La modification a placé le Cachemire indien sous tutelle directe de New Delhi. L’État du Jammu-et-Cachemire a été rétrogradé au statut de territoire de l’Union, ce qui lui donne des prérogatives moindres qu’un État fédéré, et scindé en deux: le Jammu-et-Cachemire à l’Ouest, le Ladakh à l’Est.
Vaste opération sécuritaire
Le changement de statut s’est accompagné d’une vaste opération sécuritaire. New Delhi a acheminé au Cachemire indien des dizaines de milliers de soldats en renfort, dans une zone qui en compte déjà près d’un demi-million et est l’une des plus militarisées du monde.
Pour éviter la contestation des populations locales, les sept millions d’habitants de la vallée du Cachemire ont été bloqués chez eux pendant des semaines, leur liberté de mouvement sévèrement restreinte et les rassemblements interdits.
Les lignes de téléphones fixes, les communications mobiles et internet ont été coupés pendant des mois, isolant le Cachemire du reste du monde.
Les autorités indiennes ont placé en détention près de 7.000 personnes dont trois anciens chefs de l’exécutif du Jammu-et-Cachemire. Des centaines de personnes restent assignées à résidence ou détenues, la plupart sans charges.

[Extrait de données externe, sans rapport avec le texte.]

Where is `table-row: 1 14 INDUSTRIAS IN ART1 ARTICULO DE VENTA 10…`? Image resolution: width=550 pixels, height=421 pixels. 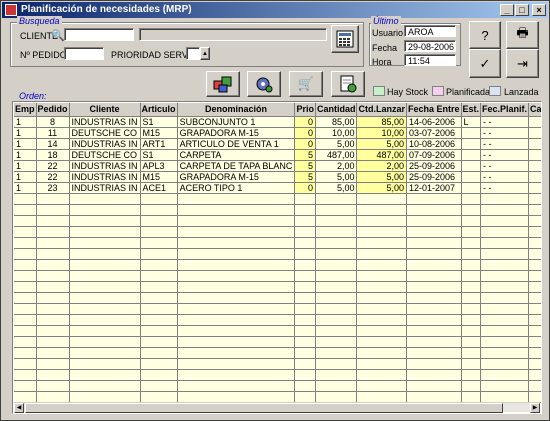
table-row: 1 14 INDUSTRIAS IN ART1 ARTICULO DE VENTA 10… is located at coordinates (278, 144).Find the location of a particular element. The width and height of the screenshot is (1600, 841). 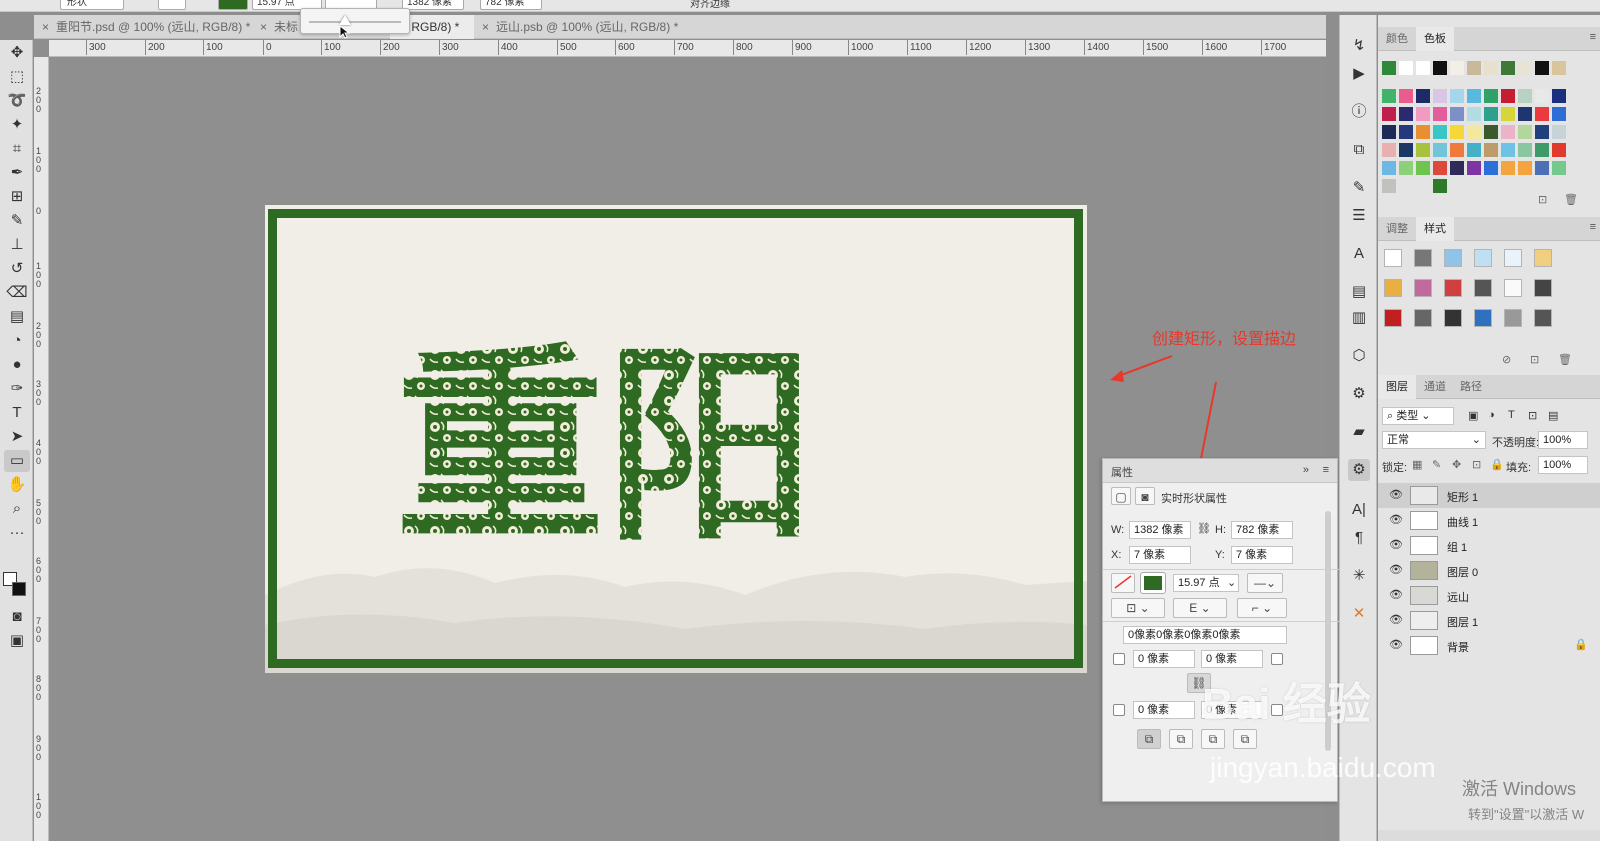

crop-tool-icon: ⌗ is located at coordinates (17, 149).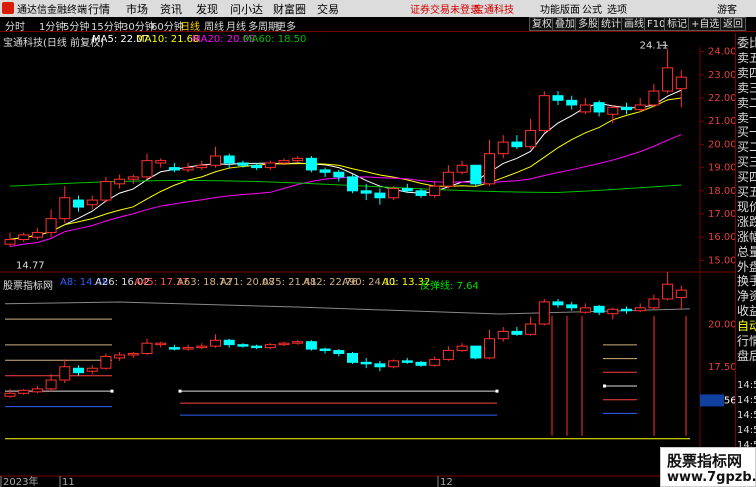 The width and height of the screenshot is (756, 487). Describe the element at coordinates (30, 266) in the screenshot. I see `low-price-label: 14.77` at that location.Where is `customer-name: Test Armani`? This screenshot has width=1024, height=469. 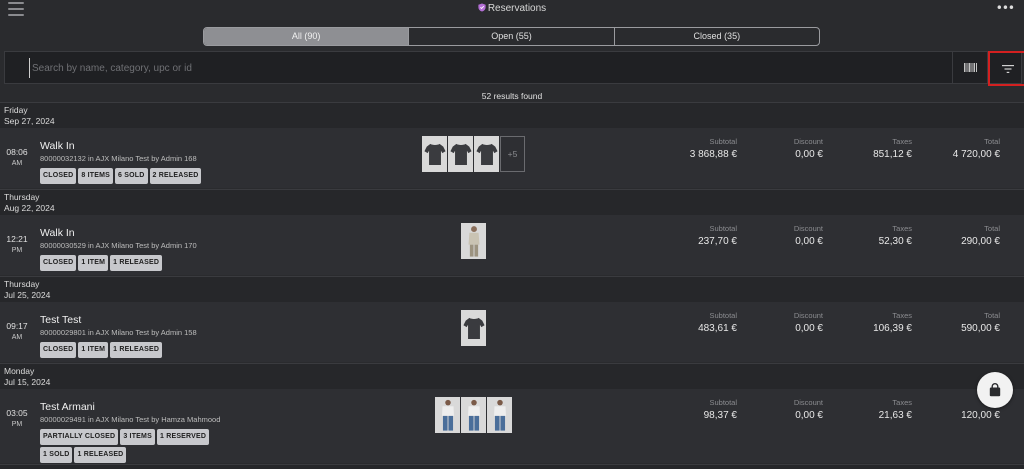 customer-name: Test Armani is located at coordinates (68, 407).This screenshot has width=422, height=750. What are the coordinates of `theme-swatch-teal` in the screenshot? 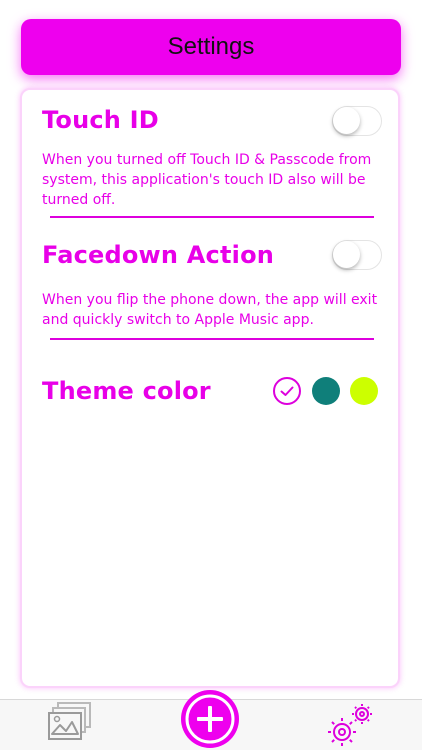 It's located at (326, 391).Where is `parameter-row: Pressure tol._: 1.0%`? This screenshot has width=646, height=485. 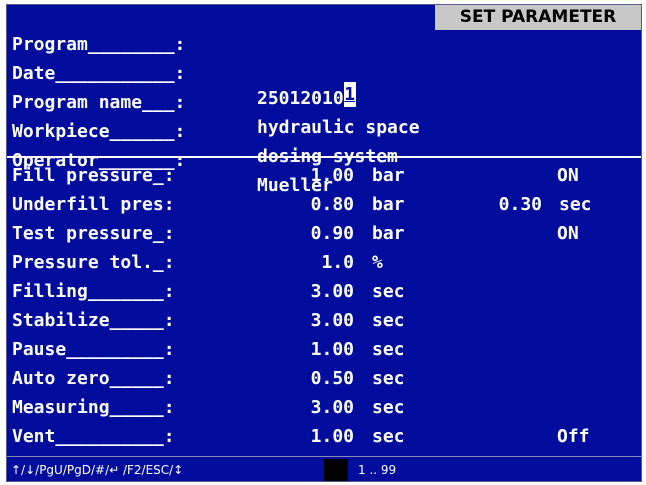
parameter-row: Pressure tol._: 1.0% is located at coordinates (324, 262).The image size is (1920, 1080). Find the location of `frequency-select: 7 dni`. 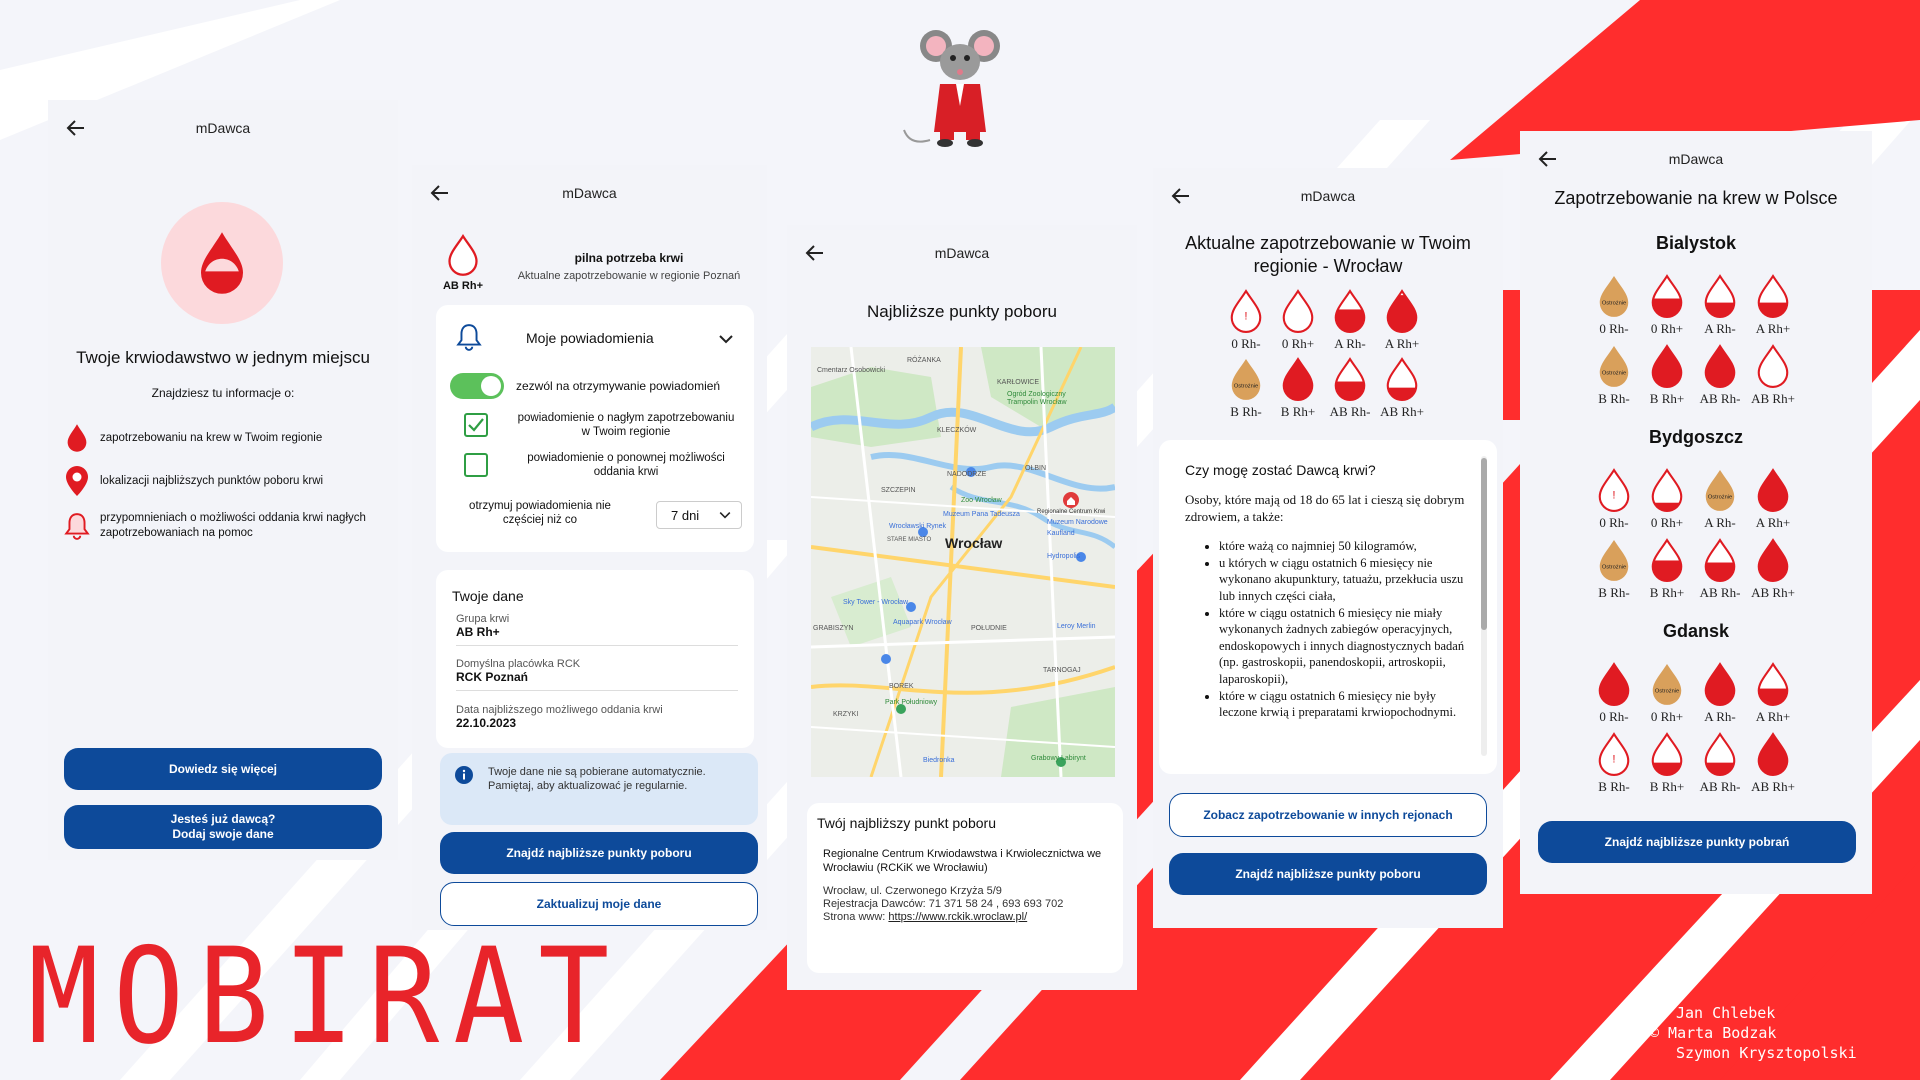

Des jeunes hommes ont relaté à l’AFP et à d’autres médias étrangers avoir été interpellés et torturés par des soldats. L’Inde dément leurs récits.
À l’exception de critiques de la Malaisie, de la Turquie et de la Haute-Commissaire de l’ONU aux droits humains Michelle Bachelet, la répression sécuritaire indienne au Cachemire a suscité peu de réactions officielles à l’étranger. L’Inde considère le Cachemire comme une question interne et refuse l’internationalisation du dossier.
La vie quotidienne actuelle au Cachemire
La vie quotidienne reste ardue au Cachemire. Des centaines de barrages militaires sont toujours en place, l’accès à internet est aléatoire et lent.
L’impact économique a été dévastateur. Fin 2019, un demi-million d’emplois avaient été perdus au Cachemire indien, selon la Chambre de commerce et d’industrie locale.
Le nouveau confinement décrété pour lutter contre la pandémie de coronavirus a aggravé une situation déjà dramatique. Les enfants n’ont presque pas eu école depuis un an.
Les opérations sécuritaires contre l’insurrection se sont accélérées, laissant augurer d’un bilan humain du conflit en 2020 au plus haut depuis des années.
L’Inde a accordé à des dizaines de milliers de personnes se trouvant à l’extérieur de la région les mêmes droits qu’aux Cachemiris, ce qui fait qu’elles peuvent désormais y acheter des terres. Les détracteurs du gouvernement l’accusent de vouloir bouleverser à long terme la démographie de la région en y faisant venir plus d’hindous.
Des entreprises étrangères ont aussi reçu des concessions minières, au détriment du respect de l’environnement selon leurs opposants.